WarGameGuru: By looking at all of the 21st Century Pinups line, it's very evident that there's a strong Frank Frazetta influence, what other
artists have been an inspiration for Kabuki Models?
Aurelio: Pin-Ups influences come from a rich background we developed during the year taking inspiration from illustrations, comics and movies as well. Surely Frazetta is one of the major inspirational sources, in particular regarding the pose and the "dramaticity" we want to give to our figures.
But I could quote other key influences: Boris Vallejo or Luis Rojo and the great mangakas too as Shunia Yamashita; Tsukasa Jun and of course Masamune Shirow. There are not only illustrators that inspired our works, in fact a great source for anatomy and dynamism came from Frank Cho or Adam Hughes.
WarGameGuru: Who are the sculptors for your products, is it one person, or many?
Rodolfo: we work with more than one sculptor, currently the team is composed by 3 elements and we are looking for at least other 2 ones.
WarGameGuru: Do you use the same painter for all of your studio models or various artists, and who are they?
Rodolfo: We worked with many artists but at the moment we have an exclusive collaboration with Alfonso Giraldes (aka Banshee) that's our lead painter and a great person too.

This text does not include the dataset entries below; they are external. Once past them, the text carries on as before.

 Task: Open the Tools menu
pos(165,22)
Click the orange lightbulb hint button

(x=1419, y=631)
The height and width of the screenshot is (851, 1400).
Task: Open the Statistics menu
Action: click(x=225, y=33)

WarGameGuru: On the Dark Messiah page, it reads like you plan to release rules and make a game out of that line, as there are references to factions,
and a lot of mention of Arcanum. What can you tell us about that?
Rodolfo: Well, I can tell you that Dark Messiah is our main project, and also a very ambitious one, because our goal is to create a background more than just a miniature range. Then the game system will be only one of the many things we are working, for instance during this year you will see also the first chapters of the on-line comic.
WarGameGuru: All of the models are metal at present, are there any plans to go the plastic route like many of the larger companies have done in
Rodolfo: Nope, we love white metal and we think that plastic is good for vehicles or "gaming miniatures" instead we will keep working with "collectors" pieces. But surely in the near future you will see more resin in our range 'cause we will start to workalso with larger scales.
WarGameGuru: What's next for Kabuki Models?
Rodolfo: Considering we are just at the very beginning, and still in the "start-up" stage, there are really many things coming next. Both from the boundary side as: a background/rules website for Dark Messiah; the online comic and a new packaging as from the core itself, or better: new range for larger scale as 1:6 busts or 70mm models as 1:1 replicas too (amours and weapons) and last but not least a range fully dedicated to the vintage Anime robots that will look much similar to the Bandai's "Soul Of Chogokin".